As showed in Table 5, when multivariate analysis (Regression) with ANOVA was done for predictors (constant) like DM duration, HTN duration, BMI, W:H (Waist Hip ratio), ABI, LVEF%, HbA1c, TC/HDL, Non-HDL cholesterol, creatinine and urine microalbumin with dependent variable Gensini score it is found that correlation standardized coefficient (beta) of DM duration is +0.455, urine microalbumin is +0.207, TC/HDL is +0.173, ABI is -0.388, creatinine is -0.115 and LVEF% is -0.102; p values for all the beta values is less than 0.05.
Table 5: Multiple regression analysis of all variables in subjects.
The impression from the above is Gensini score increases with increasing DM duration, urine microalbumin levels and TC/HDL; Gensini score increases with decreasing ABI and LVEF% values.
The impressions from multivariate analysis are CAD has high positive correlation with DM duration and urine microalbumin and strength of association between them is strong. Also CAD has high negative correlation with ABI and LVEF% with strong strength of association.
The results showed that there is a statistically significant positive correlation between duration of diabetes and Gensini scores (P value 0.007). My finding was confirmed by data published in year 2010 in a study by GuoLixin et al. [13], where Spearman’s correlation analysis was performed with Gensini score as dependent variable and all risk factors as independent variables. This analysis showed that Gensini score was positively correlated with duration of diabetes mellitus.
In our study, we found statistically significant higher severity of CAD in subjects with microalbuminuria (P<0.001).
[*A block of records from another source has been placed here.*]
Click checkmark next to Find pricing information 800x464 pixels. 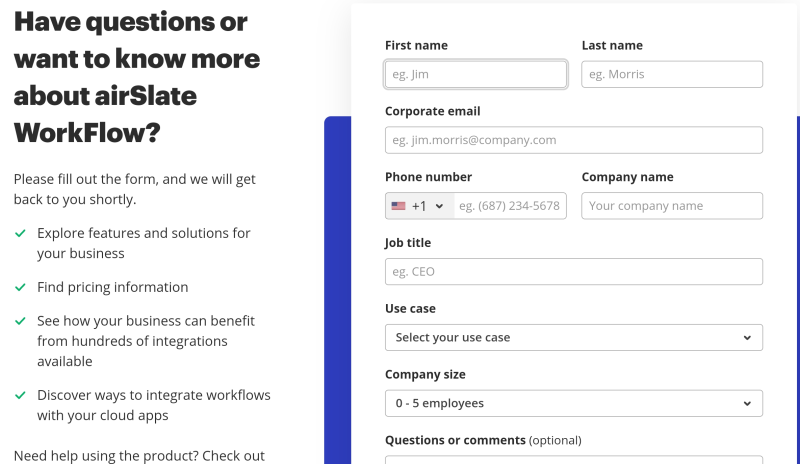(x=20, y=287)
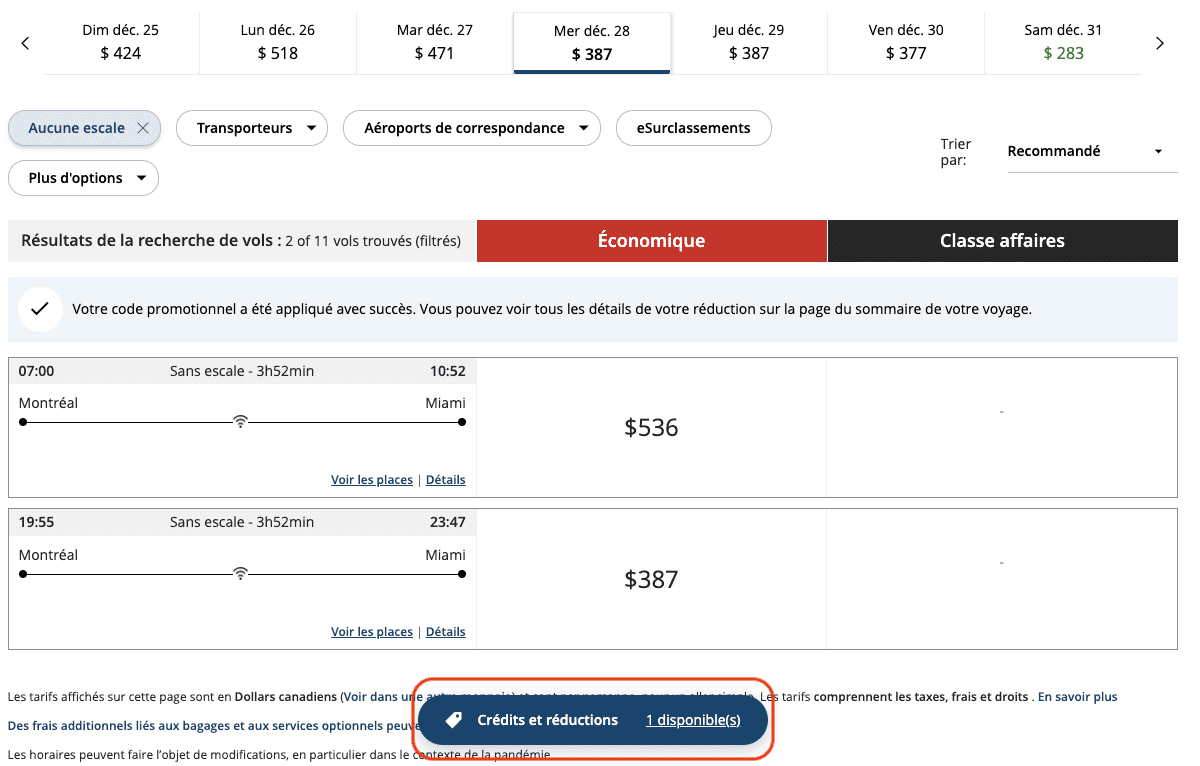Click the wifi icon on the 19:55 flight

240,573
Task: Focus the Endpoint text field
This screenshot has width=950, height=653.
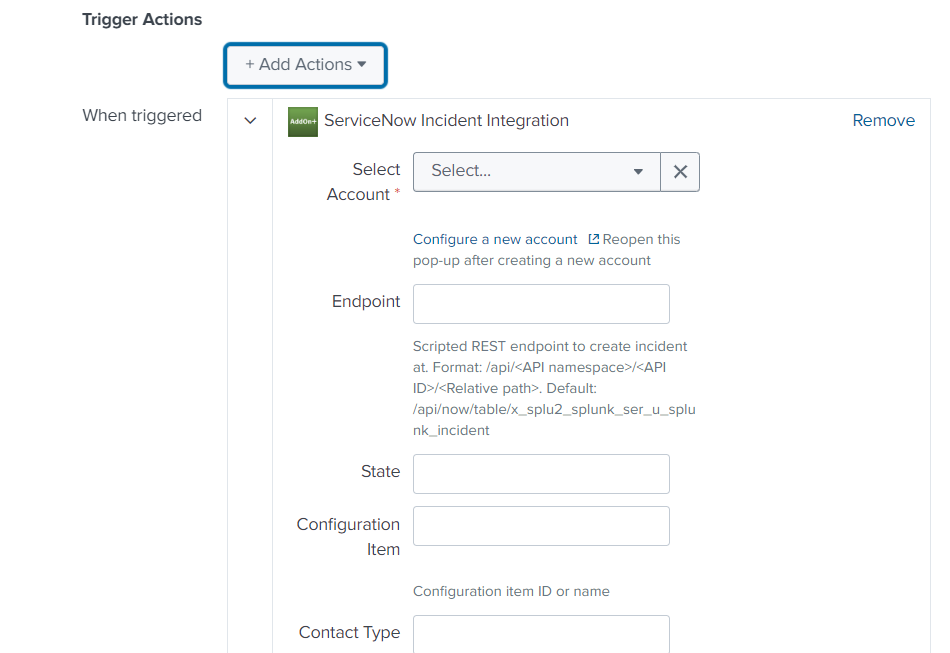Action: [x=541, y=304]
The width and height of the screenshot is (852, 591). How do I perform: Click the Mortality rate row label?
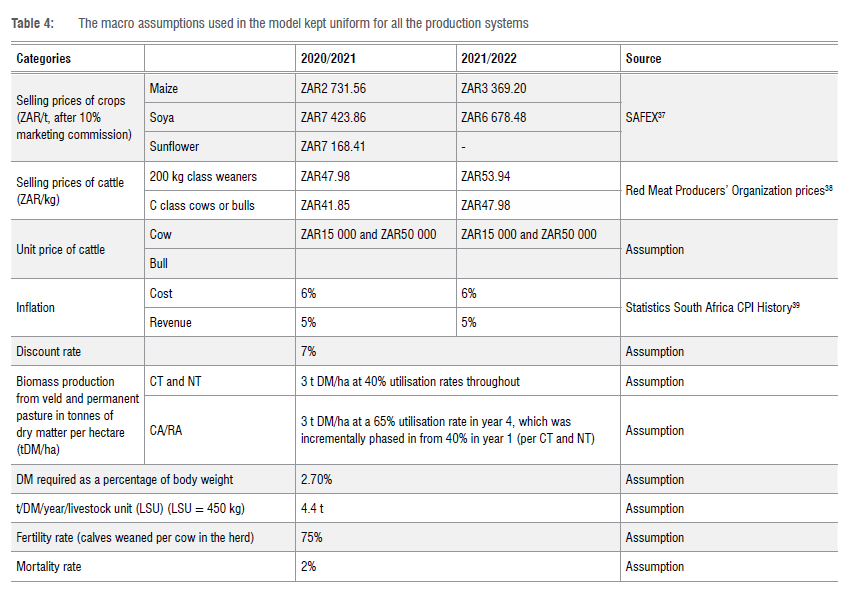49,567
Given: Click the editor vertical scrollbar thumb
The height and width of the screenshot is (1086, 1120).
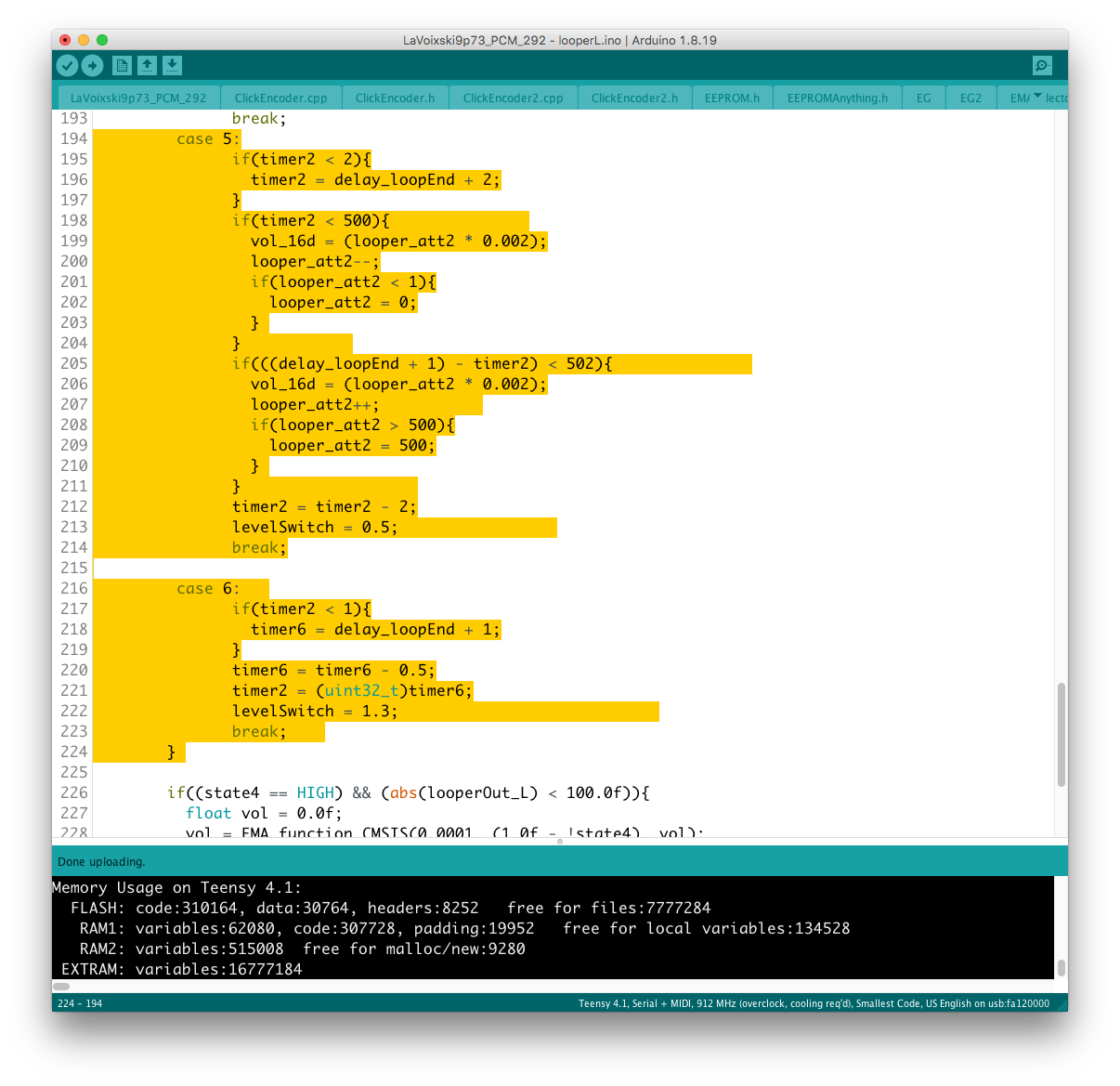Looking at the screenshot, I should (x=1061, y=734).
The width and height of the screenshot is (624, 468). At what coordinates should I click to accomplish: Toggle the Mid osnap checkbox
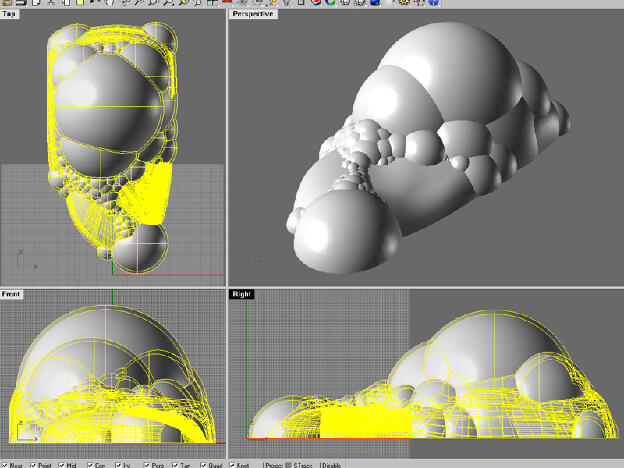64,464
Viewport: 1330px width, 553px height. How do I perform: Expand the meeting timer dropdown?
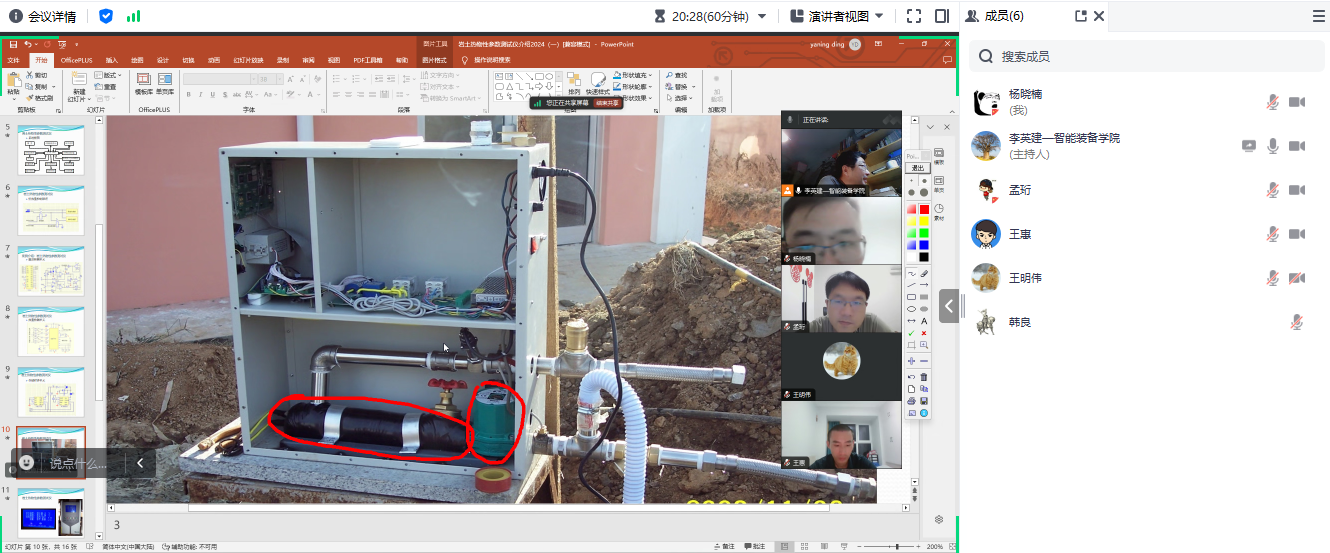[762, 16]
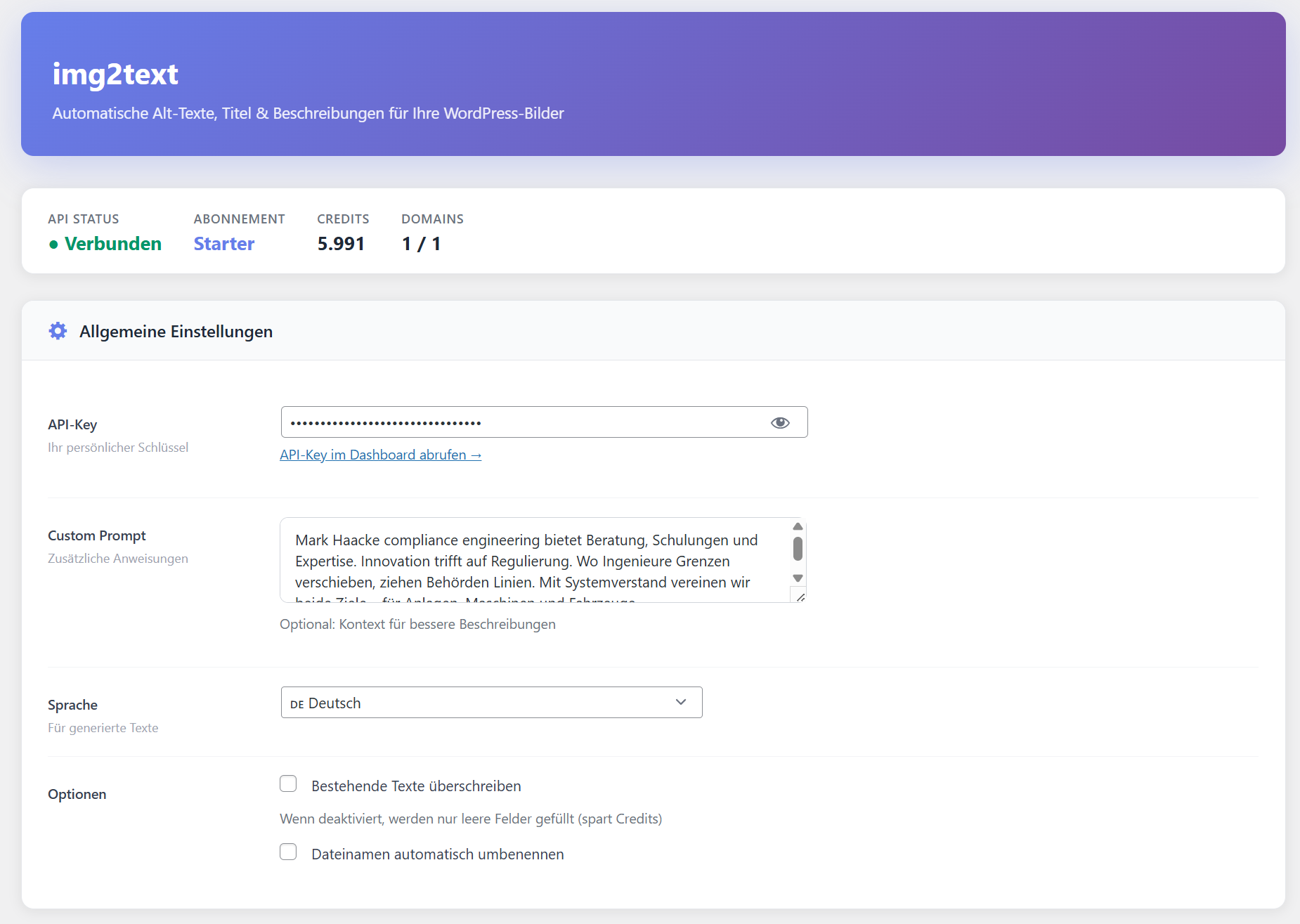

This matched with the study of Deveci et al. [14] who studied the relationship between microalbuminuria and the presence and extent of coronary atherosclerosis in four hundred and two subjects and found a positive correlation between microalbuminuria and extent of CAD both in the diabetic and nondiabetic subjects and concluded that Microalbuminuria is an independent predictor for the presence (P<0.001) and severity of CAD (P<0.001, β=0.563). Also our result goes hand in hand with the data published by Defilippis et al. [15] in 2010 who conducted the MESA study (Multi Ethenic Study of Atherosclerosis).
GuoLixin et al. [13] also concluded that there was a positive correlation between severity of CAD and microalbuminuria and that this association was significant in the subgroup of subjects with type 2 diabetes (P=0.045) and in those without diabetes (P=0.023).
Our study results showed positive correlation of Gensini score with TC/HDL, with Karl Pearson correlation coefficient of 0.266, p<0.001.
Multiple regression analysis showed positive correlation of Gensini with Diabetes duration, urine microalbumin and TC/HDL (coefficient beta of 0.455, 0.207 and 0.173 respectively).
A detail of treatment of diabetes and hypertension was not collected in detail.
Details of content, amount and type of alcohol was not collected.
In the future, there is a need for study with larger sample size to confirm the results obtained.
Severity of CAD as assessed by Gensini Score was higher in subjects with diabetes when compared to nondiabetic Indian subjects.
The authors are grateful to the study participants who voluntarily took part in study. We wish to acknowledge support provided by department of cardiology, KMC Mangalore.